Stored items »
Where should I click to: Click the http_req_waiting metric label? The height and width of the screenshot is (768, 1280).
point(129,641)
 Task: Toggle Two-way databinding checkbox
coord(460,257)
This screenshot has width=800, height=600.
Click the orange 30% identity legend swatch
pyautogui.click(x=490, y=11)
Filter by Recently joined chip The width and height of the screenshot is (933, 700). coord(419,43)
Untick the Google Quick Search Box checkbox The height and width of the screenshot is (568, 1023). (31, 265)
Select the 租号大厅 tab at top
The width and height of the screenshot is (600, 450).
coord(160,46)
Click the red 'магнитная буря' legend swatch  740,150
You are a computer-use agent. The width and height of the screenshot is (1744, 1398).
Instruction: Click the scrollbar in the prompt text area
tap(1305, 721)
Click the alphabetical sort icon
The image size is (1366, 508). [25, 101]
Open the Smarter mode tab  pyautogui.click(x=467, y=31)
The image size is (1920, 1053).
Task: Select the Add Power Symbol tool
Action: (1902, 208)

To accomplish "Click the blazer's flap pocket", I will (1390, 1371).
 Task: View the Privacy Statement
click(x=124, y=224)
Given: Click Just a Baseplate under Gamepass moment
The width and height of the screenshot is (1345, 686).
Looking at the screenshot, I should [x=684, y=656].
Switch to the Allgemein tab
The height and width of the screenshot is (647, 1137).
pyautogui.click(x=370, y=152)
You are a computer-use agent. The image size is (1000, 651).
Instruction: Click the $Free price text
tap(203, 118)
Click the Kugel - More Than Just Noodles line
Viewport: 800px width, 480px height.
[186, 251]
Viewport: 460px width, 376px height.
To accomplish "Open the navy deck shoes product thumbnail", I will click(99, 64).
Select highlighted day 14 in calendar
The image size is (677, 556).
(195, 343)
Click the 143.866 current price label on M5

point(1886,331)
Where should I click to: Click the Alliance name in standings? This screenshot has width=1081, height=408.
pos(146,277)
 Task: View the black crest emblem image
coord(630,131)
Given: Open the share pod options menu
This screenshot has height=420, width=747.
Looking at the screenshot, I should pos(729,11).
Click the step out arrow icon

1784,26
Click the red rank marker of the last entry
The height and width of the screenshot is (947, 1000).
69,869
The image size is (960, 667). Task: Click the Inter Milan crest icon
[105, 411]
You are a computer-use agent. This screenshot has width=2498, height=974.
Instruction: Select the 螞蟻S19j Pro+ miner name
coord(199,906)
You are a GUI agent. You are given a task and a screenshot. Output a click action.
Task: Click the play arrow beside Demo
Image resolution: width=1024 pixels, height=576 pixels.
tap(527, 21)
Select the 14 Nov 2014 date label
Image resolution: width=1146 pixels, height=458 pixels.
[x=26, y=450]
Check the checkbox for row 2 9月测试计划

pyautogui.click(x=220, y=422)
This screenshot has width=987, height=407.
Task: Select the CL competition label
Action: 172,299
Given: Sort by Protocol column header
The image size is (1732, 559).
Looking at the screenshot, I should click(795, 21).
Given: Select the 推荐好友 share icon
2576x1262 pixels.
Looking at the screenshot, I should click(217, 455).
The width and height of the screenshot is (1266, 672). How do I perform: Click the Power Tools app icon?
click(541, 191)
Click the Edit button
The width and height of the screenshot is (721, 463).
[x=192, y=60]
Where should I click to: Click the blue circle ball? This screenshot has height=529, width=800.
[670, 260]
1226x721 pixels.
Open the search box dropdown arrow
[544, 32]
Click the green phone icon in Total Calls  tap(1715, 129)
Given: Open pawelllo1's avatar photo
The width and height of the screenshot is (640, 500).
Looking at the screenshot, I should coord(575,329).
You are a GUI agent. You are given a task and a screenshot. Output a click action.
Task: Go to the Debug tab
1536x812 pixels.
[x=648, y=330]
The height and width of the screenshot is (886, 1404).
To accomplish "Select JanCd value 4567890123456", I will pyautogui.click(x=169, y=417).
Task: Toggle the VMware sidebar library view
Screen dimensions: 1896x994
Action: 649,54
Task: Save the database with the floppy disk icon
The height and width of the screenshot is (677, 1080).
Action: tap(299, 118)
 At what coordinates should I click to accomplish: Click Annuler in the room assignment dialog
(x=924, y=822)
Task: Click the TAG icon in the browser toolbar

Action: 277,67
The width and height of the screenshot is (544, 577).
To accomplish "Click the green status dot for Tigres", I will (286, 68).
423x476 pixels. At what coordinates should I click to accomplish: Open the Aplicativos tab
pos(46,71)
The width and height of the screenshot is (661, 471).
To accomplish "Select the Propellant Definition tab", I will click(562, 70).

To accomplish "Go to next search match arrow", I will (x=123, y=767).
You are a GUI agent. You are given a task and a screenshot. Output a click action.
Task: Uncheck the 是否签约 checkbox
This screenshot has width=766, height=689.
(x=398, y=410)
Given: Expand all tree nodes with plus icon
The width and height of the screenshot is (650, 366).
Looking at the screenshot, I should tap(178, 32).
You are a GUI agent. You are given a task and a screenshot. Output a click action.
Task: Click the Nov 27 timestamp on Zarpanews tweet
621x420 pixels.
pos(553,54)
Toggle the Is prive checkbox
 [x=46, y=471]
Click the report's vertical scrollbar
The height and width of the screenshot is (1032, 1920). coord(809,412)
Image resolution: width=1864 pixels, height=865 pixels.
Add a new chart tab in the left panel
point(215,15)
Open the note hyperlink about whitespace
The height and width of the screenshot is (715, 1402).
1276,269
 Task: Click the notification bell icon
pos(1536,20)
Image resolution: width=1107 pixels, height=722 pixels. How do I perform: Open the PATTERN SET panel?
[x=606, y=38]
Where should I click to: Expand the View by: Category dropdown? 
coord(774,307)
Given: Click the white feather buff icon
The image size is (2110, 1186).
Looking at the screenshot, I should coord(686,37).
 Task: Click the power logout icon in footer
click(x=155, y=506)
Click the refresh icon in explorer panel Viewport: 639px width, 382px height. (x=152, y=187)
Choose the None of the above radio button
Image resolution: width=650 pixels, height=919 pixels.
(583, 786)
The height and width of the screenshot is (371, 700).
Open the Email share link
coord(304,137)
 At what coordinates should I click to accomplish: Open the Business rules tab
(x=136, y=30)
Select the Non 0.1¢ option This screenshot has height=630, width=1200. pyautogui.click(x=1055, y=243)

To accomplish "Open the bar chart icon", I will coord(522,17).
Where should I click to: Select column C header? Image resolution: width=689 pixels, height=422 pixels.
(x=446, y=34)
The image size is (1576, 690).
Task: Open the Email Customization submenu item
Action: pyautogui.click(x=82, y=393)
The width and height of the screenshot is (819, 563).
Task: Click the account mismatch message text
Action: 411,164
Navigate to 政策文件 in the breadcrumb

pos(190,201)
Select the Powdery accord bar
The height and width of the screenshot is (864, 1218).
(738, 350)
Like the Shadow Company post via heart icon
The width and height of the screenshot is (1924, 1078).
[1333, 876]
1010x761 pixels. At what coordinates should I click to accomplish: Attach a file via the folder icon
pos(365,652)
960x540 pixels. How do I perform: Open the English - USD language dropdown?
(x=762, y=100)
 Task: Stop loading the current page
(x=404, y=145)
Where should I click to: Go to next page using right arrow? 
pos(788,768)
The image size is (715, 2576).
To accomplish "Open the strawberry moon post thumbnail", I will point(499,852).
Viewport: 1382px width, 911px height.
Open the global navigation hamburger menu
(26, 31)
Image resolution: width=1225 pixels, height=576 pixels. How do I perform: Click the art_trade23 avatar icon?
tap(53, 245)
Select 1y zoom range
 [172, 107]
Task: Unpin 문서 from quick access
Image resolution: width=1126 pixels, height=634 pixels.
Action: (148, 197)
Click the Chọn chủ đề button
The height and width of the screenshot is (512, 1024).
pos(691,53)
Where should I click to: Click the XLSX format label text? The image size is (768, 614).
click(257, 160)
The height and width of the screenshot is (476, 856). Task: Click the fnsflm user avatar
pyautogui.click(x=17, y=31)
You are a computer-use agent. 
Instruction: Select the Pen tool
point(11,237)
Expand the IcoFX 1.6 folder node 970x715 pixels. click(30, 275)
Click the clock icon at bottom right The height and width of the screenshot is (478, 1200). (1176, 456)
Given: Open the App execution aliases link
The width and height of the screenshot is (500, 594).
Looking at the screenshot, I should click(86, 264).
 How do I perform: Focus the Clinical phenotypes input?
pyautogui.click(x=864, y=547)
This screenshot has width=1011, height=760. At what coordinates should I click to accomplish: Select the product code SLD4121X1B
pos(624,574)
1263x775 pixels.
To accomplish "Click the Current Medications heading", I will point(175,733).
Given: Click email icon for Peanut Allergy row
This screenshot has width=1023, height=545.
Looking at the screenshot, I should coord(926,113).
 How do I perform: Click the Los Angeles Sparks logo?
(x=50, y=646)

What to produce » What are the lines, exactly as written above, from the line with "This screenshot has width=766, height=689." to the line with "Task: Click the Nov", both included? Output only those.

Completed task »
This screenshot has width=766, height=689.
(x=398, y=410)
Given: Expand all tree nodes with plus icon
The width and height of the screenshot is (650, 366).
Looking at the screenshot, I should tap(178, 32).
You are a GUI agent. You are given a task and a screenshot. Output a click action.
Task: Click the Nov 27 timestamp on Zarpanews tweet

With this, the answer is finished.